Excerpted data:
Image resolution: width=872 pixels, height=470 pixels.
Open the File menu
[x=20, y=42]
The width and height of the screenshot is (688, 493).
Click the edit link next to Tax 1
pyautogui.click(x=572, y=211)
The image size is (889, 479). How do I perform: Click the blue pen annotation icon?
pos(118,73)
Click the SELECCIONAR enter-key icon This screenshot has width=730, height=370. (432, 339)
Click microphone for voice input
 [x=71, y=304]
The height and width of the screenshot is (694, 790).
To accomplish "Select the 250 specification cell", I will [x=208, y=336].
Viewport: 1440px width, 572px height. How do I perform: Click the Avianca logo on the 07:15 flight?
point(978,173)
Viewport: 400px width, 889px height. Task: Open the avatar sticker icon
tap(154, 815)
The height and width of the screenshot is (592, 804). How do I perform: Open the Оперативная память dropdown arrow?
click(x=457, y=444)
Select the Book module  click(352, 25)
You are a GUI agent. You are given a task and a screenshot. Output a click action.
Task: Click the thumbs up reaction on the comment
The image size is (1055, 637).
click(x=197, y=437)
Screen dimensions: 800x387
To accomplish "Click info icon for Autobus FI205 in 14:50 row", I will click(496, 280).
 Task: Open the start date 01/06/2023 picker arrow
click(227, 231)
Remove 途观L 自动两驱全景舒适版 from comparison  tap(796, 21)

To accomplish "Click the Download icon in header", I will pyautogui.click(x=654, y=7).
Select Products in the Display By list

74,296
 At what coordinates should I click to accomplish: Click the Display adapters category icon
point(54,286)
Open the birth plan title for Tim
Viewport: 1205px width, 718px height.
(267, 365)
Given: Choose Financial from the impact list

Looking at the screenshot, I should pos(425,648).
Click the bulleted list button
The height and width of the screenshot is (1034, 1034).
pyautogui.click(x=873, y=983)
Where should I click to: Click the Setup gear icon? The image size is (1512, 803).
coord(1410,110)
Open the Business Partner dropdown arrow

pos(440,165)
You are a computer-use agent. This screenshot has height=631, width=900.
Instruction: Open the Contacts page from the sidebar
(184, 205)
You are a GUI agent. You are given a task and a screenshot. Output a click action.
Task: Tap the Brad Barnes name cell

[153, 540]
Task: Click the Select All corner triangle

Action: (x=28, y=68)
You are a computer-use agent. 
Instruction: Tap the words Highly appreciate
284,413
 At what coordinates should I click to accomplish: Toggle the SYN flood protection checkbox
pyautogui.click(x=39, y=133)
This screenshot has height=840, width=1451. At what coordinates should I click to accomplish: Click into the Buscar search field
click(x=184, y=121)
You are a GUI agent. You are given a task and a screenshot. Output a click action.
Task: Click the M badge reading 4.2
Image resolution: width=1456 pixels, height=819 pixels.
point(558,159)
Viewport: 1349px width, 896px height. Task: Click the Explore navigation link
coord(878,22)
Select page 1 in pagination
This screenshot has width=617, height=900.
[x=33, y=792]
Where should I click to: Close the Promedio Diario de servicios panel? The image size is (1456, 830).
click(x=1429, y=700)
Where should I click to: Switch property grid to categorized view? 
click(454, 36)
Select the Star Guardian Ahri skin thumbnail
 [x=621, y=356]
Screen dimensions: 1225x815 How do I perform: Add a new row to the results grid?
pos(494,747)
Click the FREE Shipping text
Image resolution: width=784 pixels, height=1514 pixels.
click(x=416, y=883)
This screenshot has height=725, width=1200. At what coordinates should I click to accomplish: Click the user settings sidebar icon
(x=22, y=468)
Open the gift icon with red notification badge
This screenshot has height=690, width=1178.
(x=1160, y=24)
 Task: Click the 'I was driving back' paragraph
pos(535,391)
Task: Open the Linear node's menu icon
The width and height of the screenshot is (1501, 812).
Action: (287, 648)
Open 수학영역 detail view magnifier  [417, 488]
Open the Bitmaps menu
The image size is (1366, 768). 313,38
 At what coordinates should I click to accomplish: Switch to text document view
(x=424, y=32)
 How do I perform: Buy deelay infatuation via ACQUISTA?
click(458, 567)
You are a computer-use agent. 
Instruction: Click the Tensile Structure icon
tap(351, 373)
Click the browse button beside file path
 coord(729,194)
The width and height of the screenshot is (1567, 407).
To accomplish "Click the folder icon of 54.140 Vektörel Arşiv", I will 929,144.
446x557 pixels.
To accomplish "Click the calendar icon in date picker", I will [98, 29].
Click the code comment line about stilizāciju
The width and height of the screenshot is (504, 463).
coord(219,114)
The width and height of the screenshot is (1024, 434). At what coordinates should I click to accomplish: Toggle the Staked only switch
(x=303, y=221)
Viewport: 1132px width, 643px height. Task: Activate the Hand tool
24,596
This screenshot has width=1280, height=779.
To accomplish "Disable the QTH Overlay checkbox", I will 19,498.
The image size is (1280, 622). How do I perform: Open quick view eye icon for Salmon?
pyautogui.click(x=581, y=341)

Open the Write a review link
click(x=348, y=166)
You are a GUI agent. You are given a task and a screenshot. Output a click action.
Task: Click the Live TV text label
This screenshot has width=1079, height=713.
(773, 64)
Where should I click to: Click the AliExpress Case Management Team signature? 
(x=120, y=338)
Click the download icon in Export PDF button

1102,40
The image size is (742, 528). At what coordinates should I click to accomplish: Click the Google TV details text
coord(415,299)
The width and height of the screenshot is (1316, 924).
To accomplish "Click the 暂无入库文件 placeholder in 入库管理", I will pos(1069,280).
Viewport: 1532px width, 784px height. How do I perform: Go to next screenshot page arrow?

What you are asked to do:
How many lines in the records hold the string "badge"? Reply with the number alone.

Response area:
2